## Text block

┏━━

Union-Based Workers' Cooperatives in Southern Africa: "Markets on the Margins: Mineworkers, Job Creation and Enterprise Development"

NALSU NEWS: Labour Studies podcast/video: Kate Philip | Union-Based Workers' Cooperatives in Southern Africa: "Markets on the Margins: Mineworkers, Job Creation and Enterprise Development"

Can we get off southern Africa's historic path of cheap labour, centralised capitalism and endemic rural poverty? And do workers' co-operatives show a viable way out, enabling justice and equality for the workers and poor?

This seminar and book launch examines one of the most ambitious, systematic, and sustained efforts at union-backed worker-run producer co-operatives in southern Africa: the 30 co-operatives established by the National Union of Mineworkers (NUM), in South Africa, Lesotho and Eswatini (Swaziland). Written by an insider –- Kate Philip, United Democratic Front (UDF) activist and coordinator of NUM's co-operatives' programme –- it charts the NUM experiment in people-driven development and rural transformation. It examines the successes, but also the failures, drawing the often-difficult lessons learned from grappling with the limits and opportunities that exist to reduce poverty and improve livelihoods. Kate Philip also explores whether and if so how, markets might be made to work better for the poor.

The NUM co-operatives emerged against the backdrop of a massive strike. The mining industry has been core to capitalist South Africa, based on cheap, oppressed labour. The NUM was the first mass black worker-based union on the mines since the 1940s. It faced off against the mighty Chamber of Mines in 1987: employers cracked down; 40,000 mineworkers lost their jobs, and were sent back to their villages. To help these men and build the union, the NUM set up 30 worker co-operatives in three countries. Over time, NUM broadened the scope to include rural development and job creation through its Mineworkers Development Agency. The NUM's programme, evolving against the backdrop of South Africa's transition from apartheid, provided critical support to poor rural communities hard hit by escalating job losses on the mines.

┗━━

## Data lines

┏━━

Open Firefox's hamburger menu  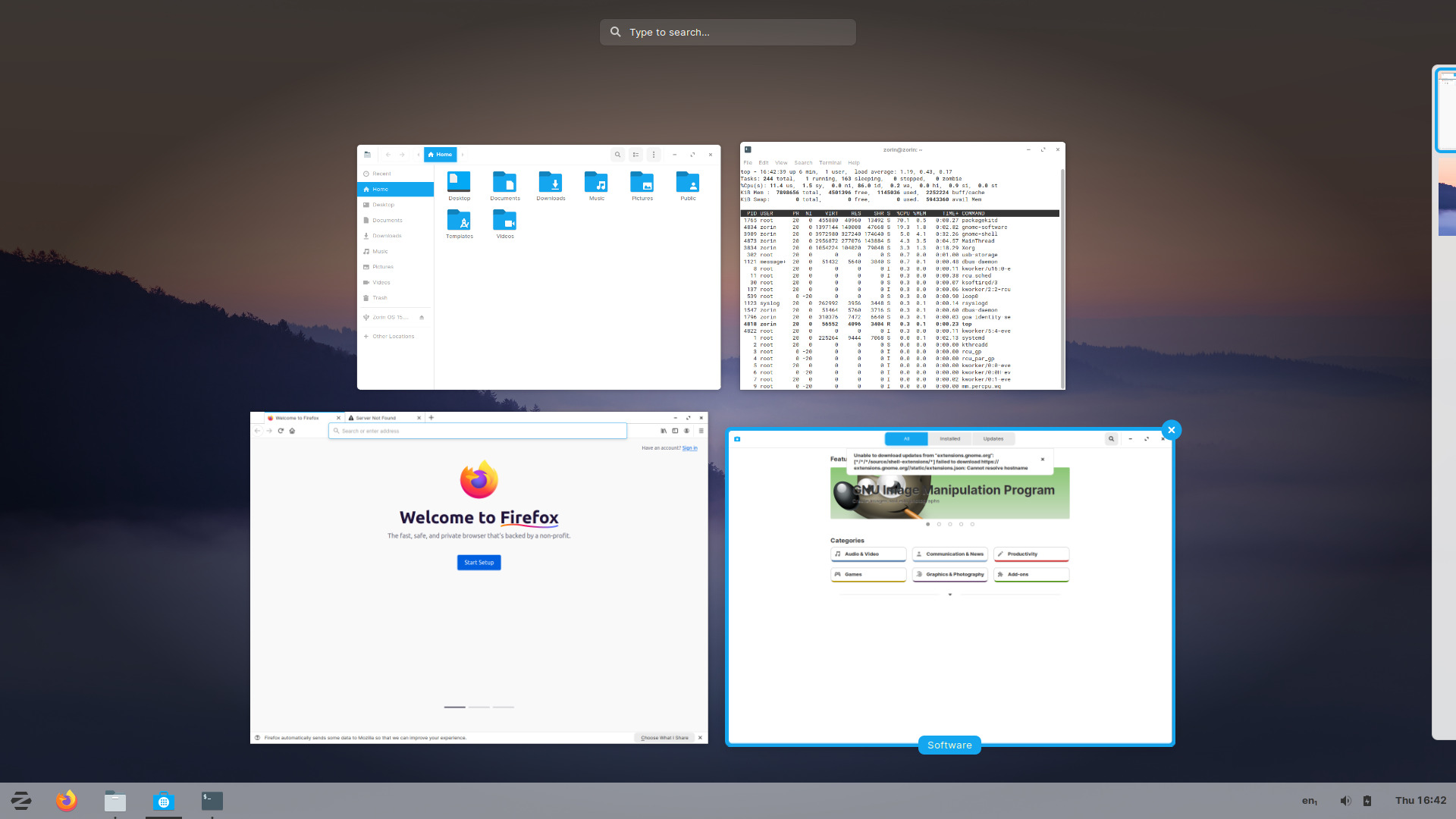tap(700, 430)
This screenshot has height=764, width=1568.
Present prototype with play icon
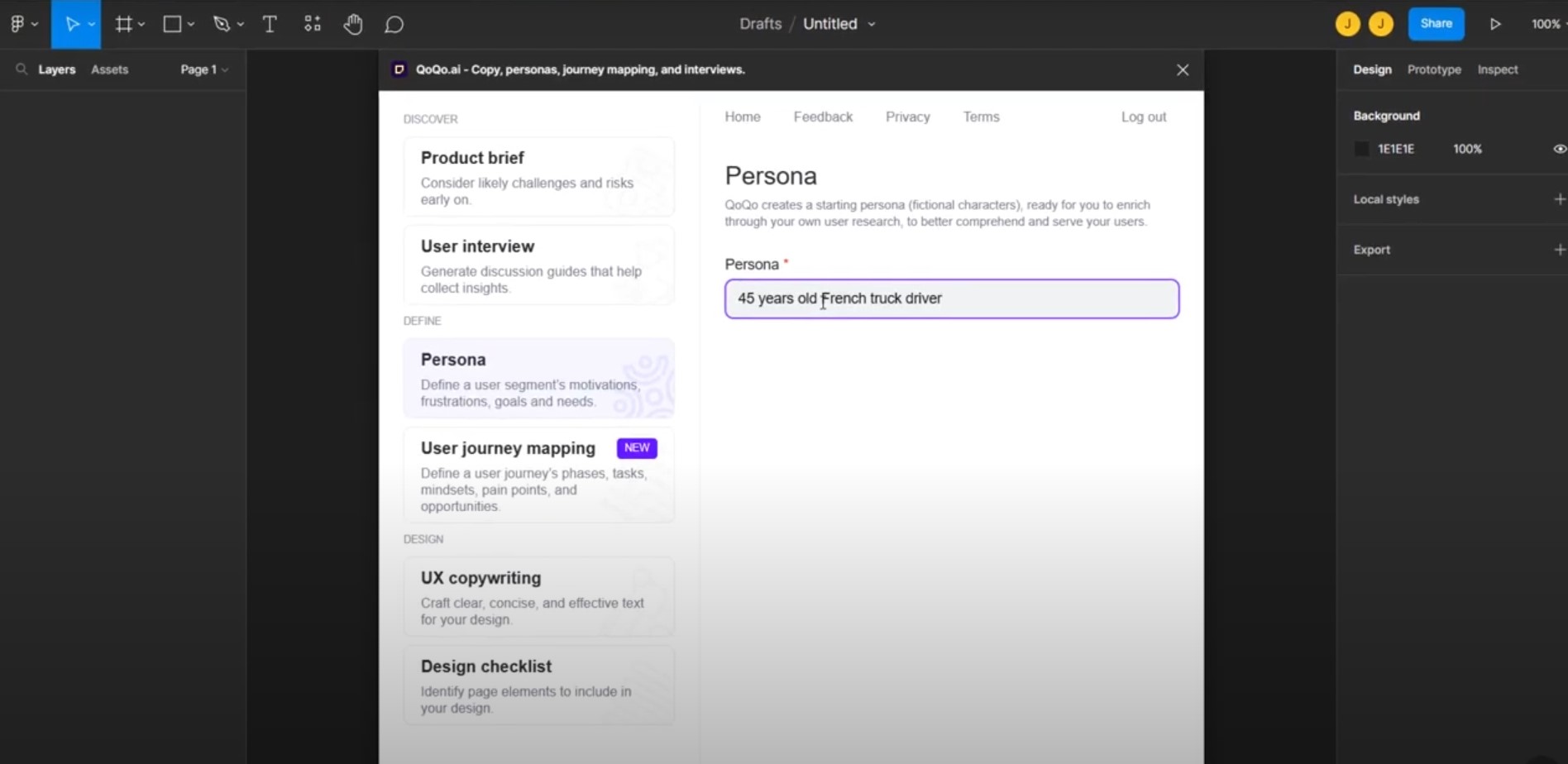click(1495, 24)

┗━━

## Exercise instructions
• A. Using the text on the NUM co-operatives, answer each question, one per line:
(i) How many mineworkers lost their jobs after the 1987 confrontation?
(ii) In which three countries were the NUM co-operatives established?
(iii) What position did Kate Philip hold in the NUM?
• B. List every organization named in full in the text on the NUM co-operatives.
• C. Proceed with the text on the NUM co-operatives from the point where it stops.

## Exercise answers
• A.
(i) 40,000
(ii) South Africa, Lesotho and Eswatini (Swaziland)
(iii) Coordinator of NUM's co-operatives' programme

• B.
National Union of Mineworkers (NUM)
United Democratic Front (UDF)
Chamber of Mines
Mineworkers Development Agency

• C.
Kate Philip's book, "Markets on the Margins: Mineworkers, Job Creation and Enterprise Development," is published by James Currey Publishers.

DETAILS: This is a recording of a live event in the Neil Aggett Labour Studies Unit (NALSU) Labour Studies Seminar Series, held on Wednesday, 15 May 2019, at Eden Grove, Seminar Room 2, Rhodes University, Makhanda, South Africa.

YOUTUBEhttps://www.youtube.com/watch?v=yK0pf9jj9xE

PODCAST: https://podcasters.spotify.com/pod/show/nalsu


SPEAKER: Kate Philip was president of the National Union of South African Students (NUSAS), active in the United Democratic Front (UDF) which rallied 600 organisations against apartheid, and part of the editorial collective of the South African Student Press Union (SASPU). From 1988-1994, she ran the NUM’s co-operatives programme, helping establish 30 producer co-operatives in South Africa, Lesotho and Eswatini (Swaziland). When NUM shifted the project towards a larger development role , establishing the Mineworkers Development Agency, she served as its CEO. Today she is a development strategist, with extensive experience in development practice and policy development, including advising the post-apartheid government, and supporting the government of Greece in its public employment programme, Kinofelis. Kate Philip has a PhD in Development Studies from the University of the Witwatersrand.

HOSTS: The Labour Studies Seminar Series is run by the Neil Aggett Labour Studies Unit (NALSU) in partnership with the Departments of Sociology & Industrial Sociology, and Economics & Economic History, Rhodes University.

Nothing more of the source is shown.